Tolak ukur kemuliaan seorang hamba di mata Allah terletak pada ketakwaannya, bukan pada perkara-perkara lahiriah seperti rupa, fisik, dan lain sebagainya.
Dari Abu Hurairah, Rasulullah shallallahu ‘alaihi wasallam bersabda,
إِنَّ اللَّهَ لَا يَنْظُرُ إِلَى أَجْسَادِكُمْ وَلَا إِلَى صُوَرِكُمْ وَلَكِنْ يَنْظُرُ إِلَى قُلُوبِكُمْ
“Sesungguhnya Allah tidak melihat kepada tubuh dan rupa kalian, akan tetapi Allah melihat kepada hati kalian.” (HR. Muslim no. 2564 b)
Senada dengan hadis tersebut, Allah subhanahu wa ta’alajuga menegaskan dalam firman-Nya di surat al-Hujurat ayat 13,
يَا أَيُّهَا النَّاسُ إِنَّا خَلَقْنَاكُمْ مِنْ ذَكَرٍ وَأُنْثَىٰ وَجَعَلْنَاكُمْ شُعُوبًا وَقَبَائِلَ لِتَعَارَفُوا ۚإِنَّ أَكْرَمَكُمْ عِنْدَ اللَّهِ أَتْقَاكُمْ ۚإِنَّ اللَّهَ عَلِيمٌ خَبِيرٌ
Wahai manusia!
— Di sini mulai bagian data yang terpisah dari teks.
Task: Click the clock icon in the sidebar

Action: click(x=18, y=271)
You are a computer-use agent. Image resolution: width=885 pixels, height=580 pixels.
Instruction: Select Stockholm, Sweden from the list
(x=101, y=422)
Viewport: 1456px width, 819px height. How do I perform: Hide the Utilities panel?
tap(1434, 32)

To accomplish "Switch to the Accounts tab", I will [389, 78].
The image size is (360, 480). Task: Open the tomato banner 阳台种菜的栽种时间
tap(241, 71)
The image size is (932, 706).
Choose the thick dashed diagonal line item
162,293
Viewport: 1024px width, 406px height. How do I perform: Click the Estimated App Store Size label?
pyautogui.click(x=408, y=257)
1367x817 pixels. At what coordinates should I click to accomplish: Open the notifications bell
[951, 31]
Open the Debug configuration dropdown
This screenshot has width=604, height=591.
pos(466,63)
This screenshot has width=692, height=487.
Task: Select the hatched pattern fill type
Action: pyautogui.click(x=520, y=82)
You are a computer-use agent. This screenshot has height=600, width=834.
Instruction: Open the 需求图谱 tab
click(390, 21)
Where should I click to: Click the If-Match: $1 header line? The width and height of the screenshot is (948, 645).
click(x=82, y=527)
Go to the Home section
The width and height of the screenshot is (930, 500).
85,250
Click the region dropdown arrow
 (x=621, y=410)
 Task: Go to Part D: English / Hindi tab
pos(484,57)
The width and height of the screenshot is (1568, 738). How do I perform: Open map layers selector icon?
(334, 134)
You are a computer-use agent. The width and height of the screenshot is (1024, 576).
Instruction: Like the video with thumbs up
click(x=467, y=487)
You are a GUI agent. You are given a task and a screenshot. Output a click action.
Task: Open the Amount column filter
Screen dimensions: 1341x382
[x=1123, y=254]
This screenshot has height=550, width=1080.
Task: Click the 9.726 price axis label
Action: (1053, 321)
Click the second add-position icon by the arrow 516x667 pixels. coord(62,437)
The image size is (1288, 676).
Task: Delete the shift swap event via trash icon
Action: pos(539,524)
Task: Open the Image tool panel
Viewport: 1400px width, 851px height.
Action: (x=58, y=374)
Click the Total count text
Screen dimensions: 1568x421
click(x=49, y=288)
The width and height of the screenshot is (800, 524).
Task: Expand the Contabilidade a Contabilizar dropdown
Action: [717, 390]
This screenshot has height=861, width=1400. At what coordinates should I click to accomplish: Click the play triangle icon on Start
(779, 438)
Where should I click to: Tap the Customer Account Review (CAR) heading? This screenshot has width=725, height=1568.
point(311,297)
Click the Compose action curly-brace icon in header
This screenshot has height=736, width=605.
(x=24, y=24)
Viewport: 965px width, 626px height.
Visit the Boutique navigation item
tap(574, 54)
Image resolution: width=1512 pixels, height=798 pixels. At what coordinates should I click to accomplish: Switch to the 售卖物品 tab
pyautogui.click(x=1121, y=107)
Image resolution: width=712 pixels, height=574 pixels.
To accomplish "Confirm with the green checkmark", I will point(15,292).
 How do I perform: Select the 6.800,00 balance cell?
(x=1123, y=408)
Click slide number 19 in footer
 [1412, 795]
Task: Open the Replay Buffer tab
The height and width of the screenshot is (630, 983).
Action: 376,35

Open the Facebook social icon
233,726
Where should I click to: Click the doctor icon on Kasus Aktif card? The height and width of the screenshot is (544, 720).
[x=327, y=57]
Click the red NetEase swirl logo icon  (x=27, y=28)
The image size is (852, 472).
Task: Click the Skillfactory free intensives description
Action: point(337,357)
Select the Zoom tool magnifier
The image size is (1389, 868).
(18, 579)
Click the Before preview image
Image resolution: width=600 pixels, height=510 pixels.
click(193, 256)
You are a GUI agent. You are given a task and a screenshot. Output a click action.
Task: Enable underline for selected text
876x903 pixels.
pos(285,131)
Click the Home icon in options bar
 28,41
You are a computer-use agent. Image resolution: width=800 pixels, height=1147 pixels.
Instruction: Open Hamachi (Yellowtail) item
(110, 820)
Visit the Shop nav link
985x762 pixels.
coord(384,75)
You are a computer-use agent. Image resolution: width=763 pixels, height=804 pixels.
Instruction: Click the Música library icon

Sungguh, Kami telah menciptakan kamu dari seorang laki-laki dan seorang perempuan, kemudian Kami jadikan kamu berbangsa-bangsa dan bersuku-suku agar kamu saling mengenal. Sesungguhnya yang paling mulia di antara kamu di sisi Allah ialah orang yang paling bertakwa. Sungguh, Allah Maha Mengetahui, Mahateliti. (QS Al-Hujurat: 13)
Allah tidak memandang bentuk tubuh dan keindahan rupa seseorang, apakah tubuhnya itu besar atau kecil, sehat ataukah sakit, apakah wajahnya rupawan ataukah tidak, semuanya itu tidak ada nilainya di mata Allah. Demikian juga, Allah tidak memandang seseorang berdasarkan nasab dan hartanya. Tidak peduli seseorang dari kalangan strata sosial tinggi maupun rendah, apakah ia kaya ataukah miskin, Allah selamanya tidak memandang semua itu. Hubungan antara Allah dan hamba-Nya hanya didasarkan pada tingkat ketakwaannya. Siapa yang paling bertakwa, maka dialah yang paling dekat dengan Allah dan paling mulia di sisi-Nya.
Oleh karena itu, tidaklah pantas seseorang membangga-banggakan hartanya, keelokan rupa wajahnya, fisiknya, keturunannya, rumah-rumah megahnya, kemewahan fasilitas hidup, dan lain sebagainya dari perkara dunia.
Kemuliaan seseorang di mata Allah hanya ditentukan oleh kondisi hatinya. Rasulullah shallallahu ‘alaihi wasallam menegaskan dalam sabdanya,
وَلَكِنْ يَنْظُرُ إِلَى قُلُوبِكُمْ
Akan tetapi Allah melihat kepada hati kalian
Hati menjadi poros dari segala amal. Di sanalah tempatnya niat, keikhlasan, dan ketakwaan. Betapa banyak manusia yang amal perbuatannya tampak bagus dan lurus secara lahiriah, tapi ternyata bernilai rusak di mata Allah karena dibangun di atas niat yang salah. Maka bisa jadi dua orang terlihat dalam barisan shaf shalat yang sama, mengikuti satu imam shalat yang sama, gerakan shalat dari awal sampai akhir pun juga sama, tapi sesungguhnya antara keduanya sama sekali berbeda seperti perbedaan barat dan timur. Yang demikian itu bisa terjadi karena dibangun di atas niat yang berbeda. Boleh jadi yang satu shalat dalam kondisi hati yang lalai dan seringkali dilandasi motivasi duniawi, sementara yang satunya shalat dengan benar-benar menghadirkan keikhlasan dan semata-mata mengharapkan ridha Allah.
Oleh karena itu, penting bagi seseorang untuk selalu memperhatikan keadaan hatinya. Sudahkah hatinya diisi dengan keikhlasan dalam beramal semata-mata karena Allah dan membersihkannya dari segala bentuk niat yang salah? Karena melalui hati itulah Allah menilai baik buruknya seseorang, bukan melalui fisik, rupa, dan berbagai tolak ukur keduniawian lainnya. Dan hendaknya seseorang mengarahkan kelebihan yang ia miliki dari perkara duniawi untuk meraih keridhaan Allah. Hanya dengan begitulah predikat takwa bisa diraih dan bernilai kemuliaan di sisi Allah.